From "Who Cooked the Last Supper?"
by Rosalind Miles
Around 2300 B.C., the chief priest of Sumeria composed a hymn in praise of God. This celebration of the omnipotent deity, "The Exaltation of Innana", is a song of extraordinary power and passion, and it has come down in history as the world's first known poem. But it has another claim to world attention - both the first God and this first known priest-poet were female.
For in the beginning, as humankind emerged from the darkness of prehistory, God was a woman. And what a woman! The Sumerian inhabitants of what is now Iraq worshipped her in hymns of fearless eroticism, giving thanks for her tangled locks, her "lap of honey", her rich vulva "like a boat of heaven" - as well as for the natural bounty that she "pours forth from her womb" so generously that every lettuce was to be honored as "the Lady's" pubic hair. But the Supreme being was more than a provider of carnal delights. Equally relished and revered were her warlike rages - to her first priest-poet Enheduanna she was "a dragon, destroying by fire and flood" and "filling rivers with blood".

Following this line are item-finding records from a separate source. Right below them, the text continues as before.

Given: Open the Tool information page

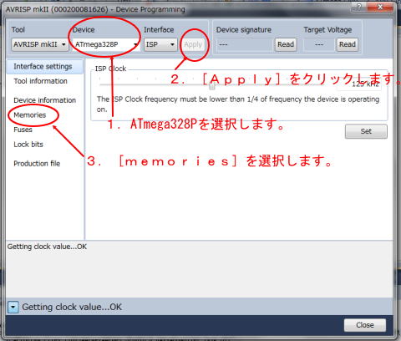Looking at the screenshot, I should pos(40,81).
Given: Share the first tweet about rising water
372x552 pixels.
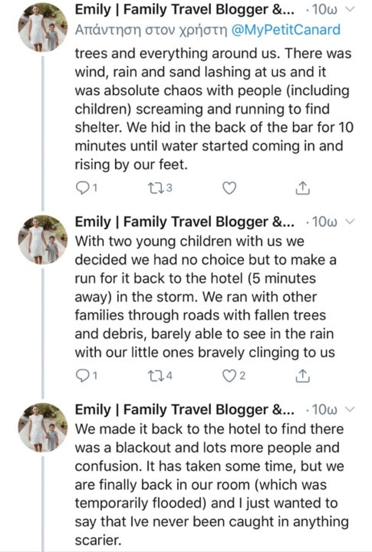Looking at the screenshot, I should pyautogui.click(x=302, y=188).
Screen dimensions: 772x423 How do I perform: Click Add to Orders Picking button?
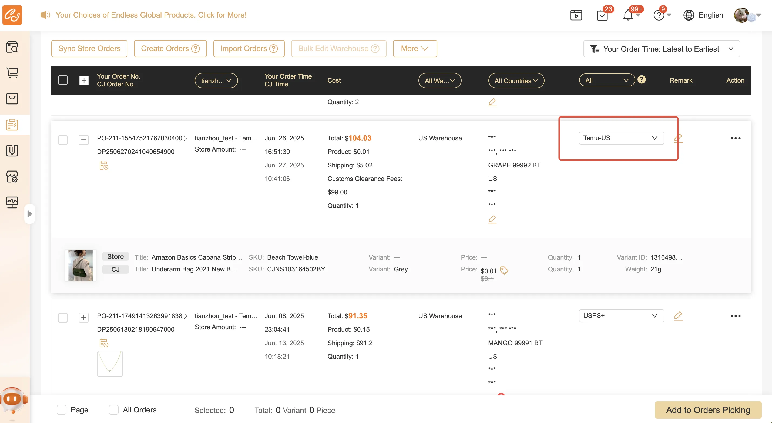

The power and centrality of the first woman-God is one of the best-kept secrets of history. We think today of a number of goddesses, all with different names - Isis, Juno, Demeter - and have forgotten what, 5,000 years ago, every schoolgirl knew; no matter what name or guise she took, there was only one God and her name was woman.
So arose the belief that woman was divine, not human, gifted with the most sacred and significant power in the world; and so was born the worship of the Great Mother. The birth of new life out of woman's body was intricately related to the birth of new crops out of the body of the earth, and from the very first, both were interlocked in the concept of a female divinity far more complex and powerful than conventional accounts suggest.
Wedded as we are to an all-loving, all-forgiving stereotype of motherhood, it is at first sight difficult to reconcile this terrifying image of the bad mother with the good. But both "life" and "death" sides of the Goddess come together without strain in her primary aspect, which is in fact, not motherhood pure and simple, but hersexuality. As her primary sexual activity she created life; but in sex she demanded man's essence, his self, even his death. Here again the true nature of the Goddess and her activities have fallen victim to the mealy-mouthed prudery of later ages. Where referred to at all, they are coyly labeled "fertility" rituals, beliefs or totems, as if the Great Goddess selflessly performed her sexual obligations solely in order to ensure that the earth would be fruitful. It is time to set the historical record straight. The fruitfulness of crops and animals was only ever a by-product of the Goddess's own personal sexual activity. Her sex was hers, the enjoyment of it hers, and as all these early accounts of her emphasize, when she had sex, like any other sensible female, she had it for herself.